Exercise details: Look below for the line that has "You are a GUI"; output exactly from it through the line that has "The height and", and leave the pictures out.

Material for this exercise:
^^^^^^^^^^^^^^^^

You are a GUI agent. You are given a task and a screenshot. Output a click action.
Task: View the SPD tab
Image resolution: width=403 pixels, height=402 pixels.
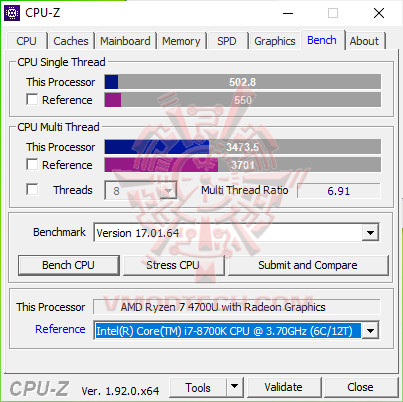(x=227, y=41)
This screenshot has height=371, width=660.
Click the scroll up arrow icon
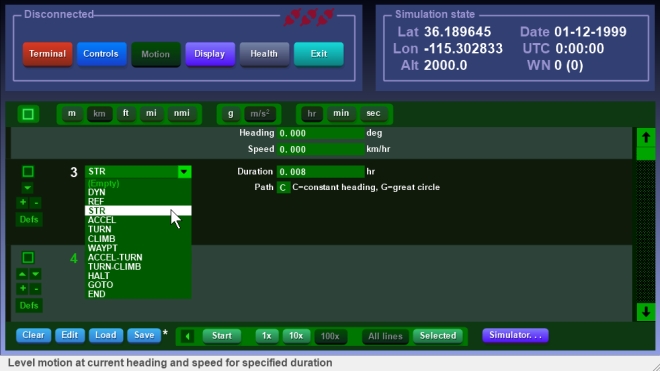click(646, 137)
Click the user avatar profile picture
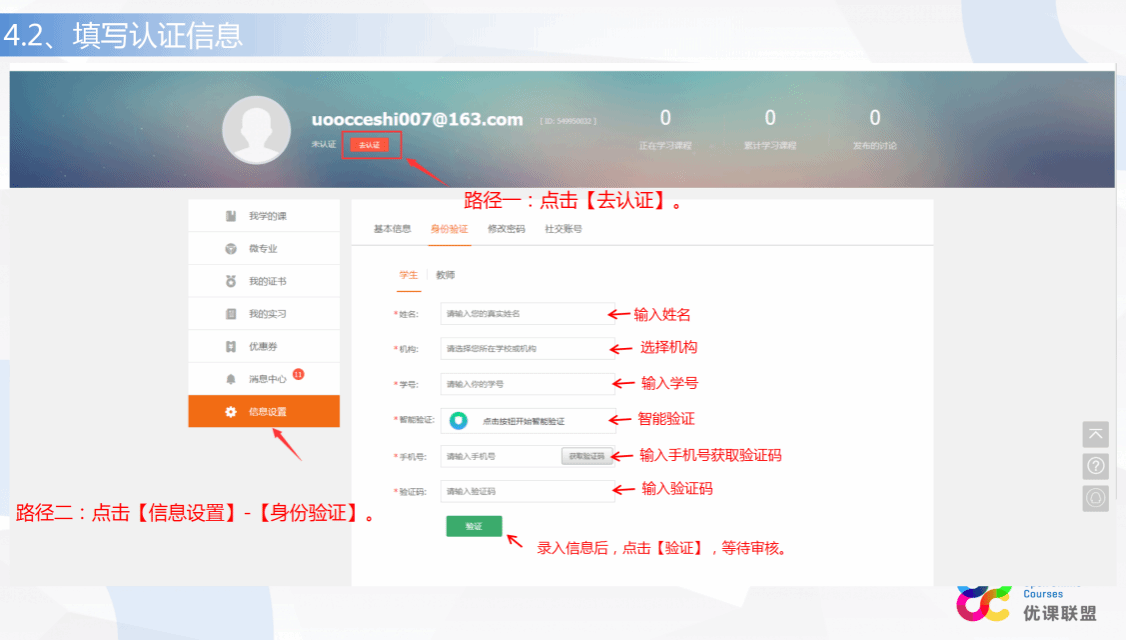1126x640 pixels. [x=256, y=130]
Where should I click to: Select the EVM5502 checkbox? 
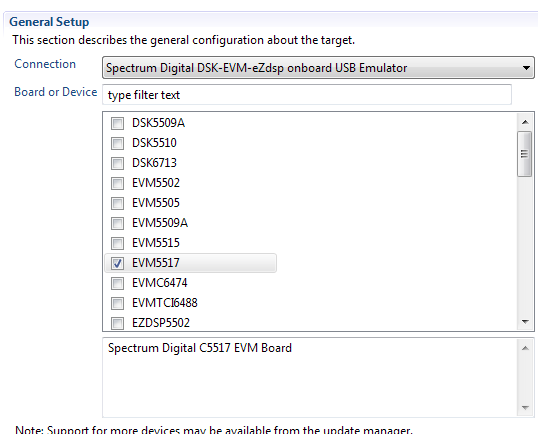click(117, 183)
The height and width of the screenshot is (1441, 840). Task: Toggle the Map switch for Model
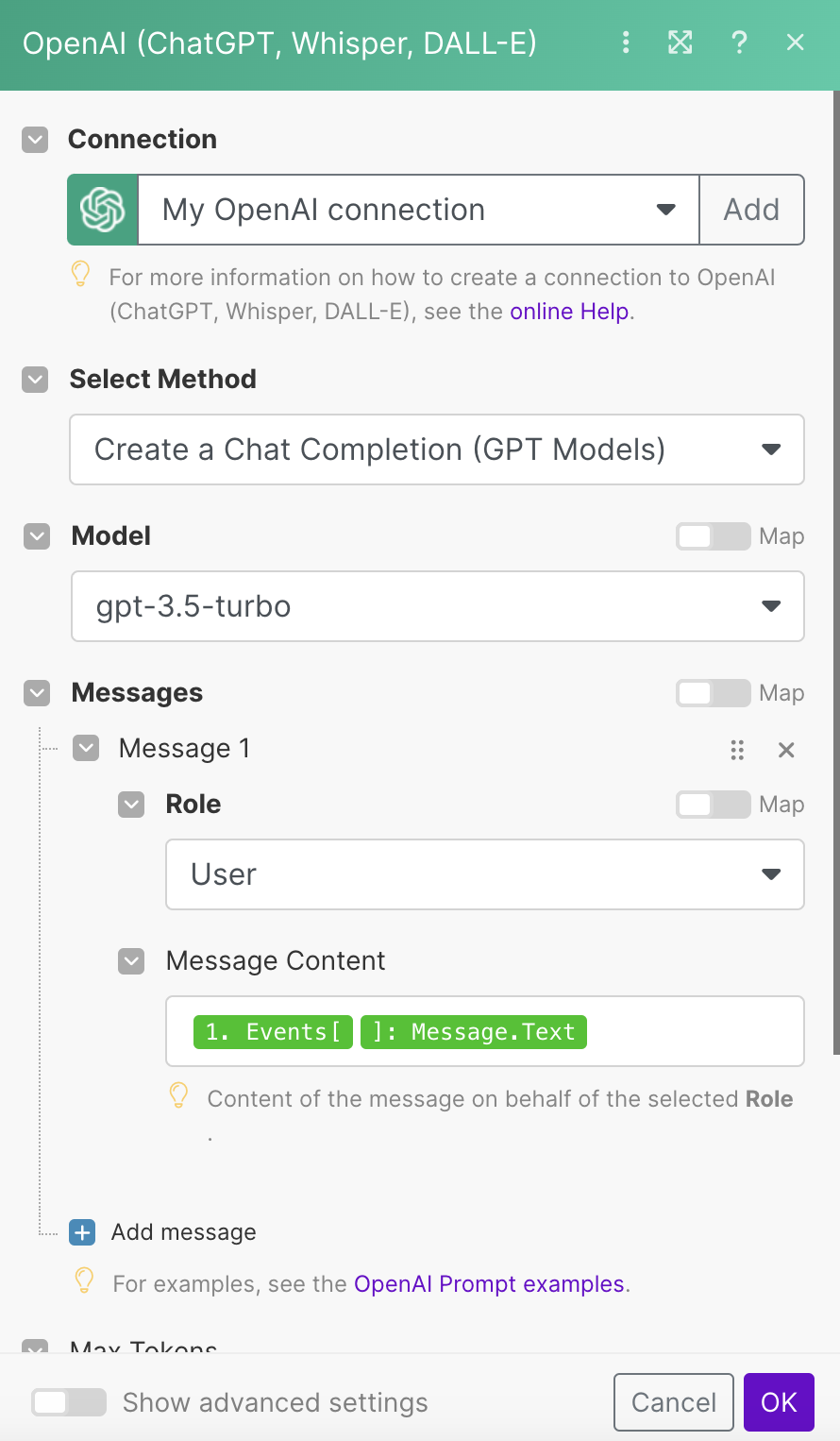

^^^^^^^^^^^^^^^^

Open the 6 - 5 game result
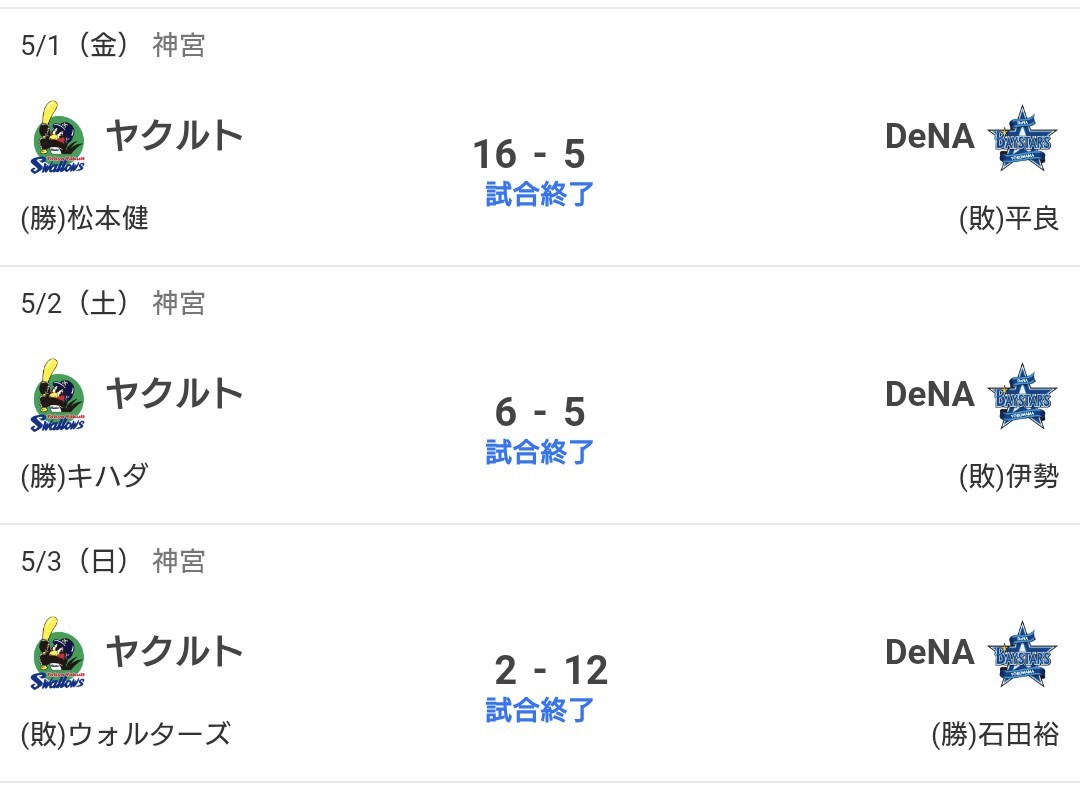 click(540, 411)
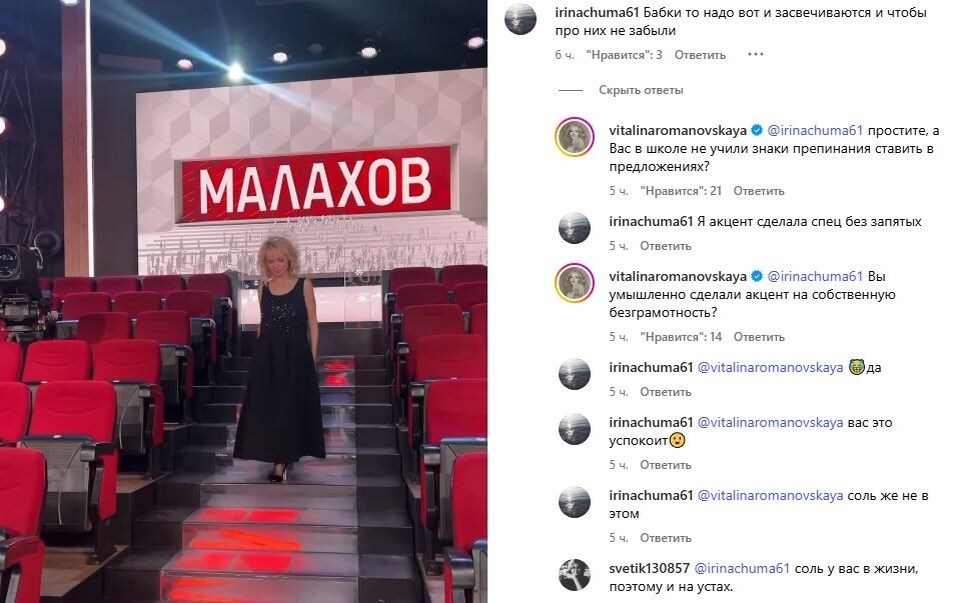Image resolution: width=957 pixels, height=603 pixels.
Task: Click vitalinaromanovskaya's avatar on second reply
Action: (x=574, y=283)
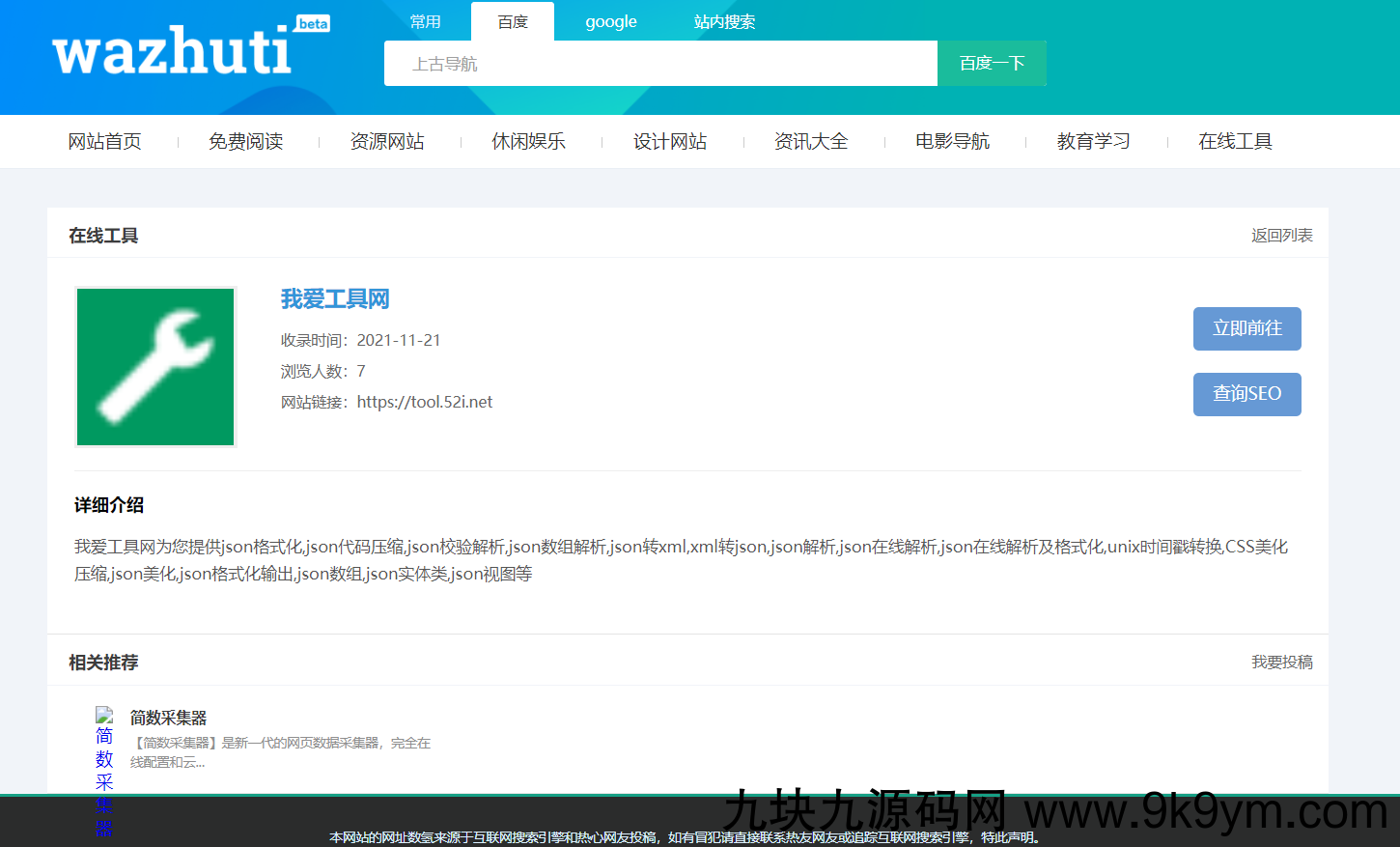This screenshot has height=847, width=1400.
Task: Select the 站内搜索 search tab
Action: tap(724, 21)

^^^^^^^^^^^^^^^^

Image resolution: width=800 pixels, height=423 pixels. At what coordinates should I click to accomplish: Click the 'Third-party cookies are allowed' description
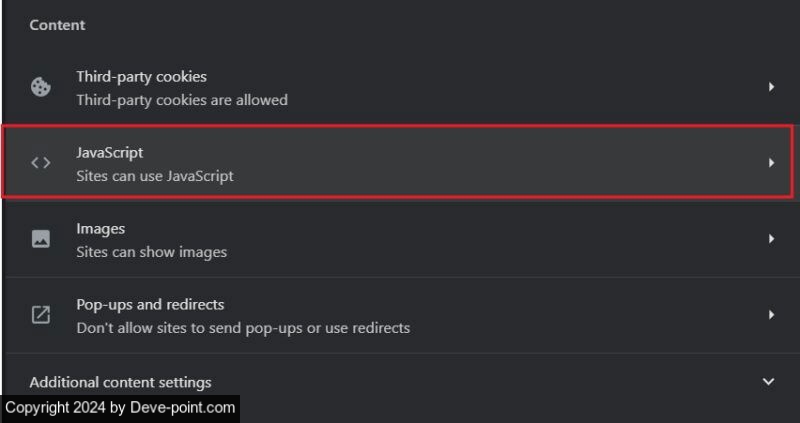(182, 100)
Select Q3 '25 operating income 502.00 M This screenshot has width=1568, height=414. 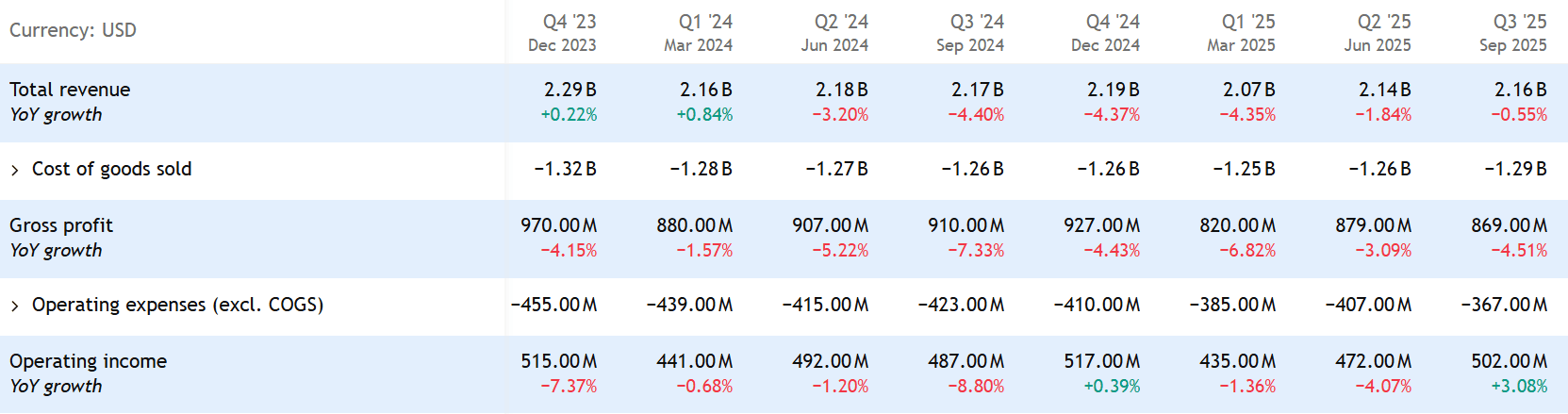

^^^^^^^^^^^^^^^^

Solution:
You are a GUI agent. You are given a task and a screenshot. Output a click action.
Task: View the SPD tab
Image resolution: width=403 pixels, height=402 pixels.
(x=227, y=41)
This screenshot has height=371, width=660.
Click the scroll up arrow icon
click(646, 137)
Click the user avatar profile picture
1126x640 pixels. [x=256, y=130]
Where should I click to: Select the EVM5502 checkbox? 
click(117, 183)
The height and width of the screenshot is (1441, 840). Task: Toggle the Map switch for Model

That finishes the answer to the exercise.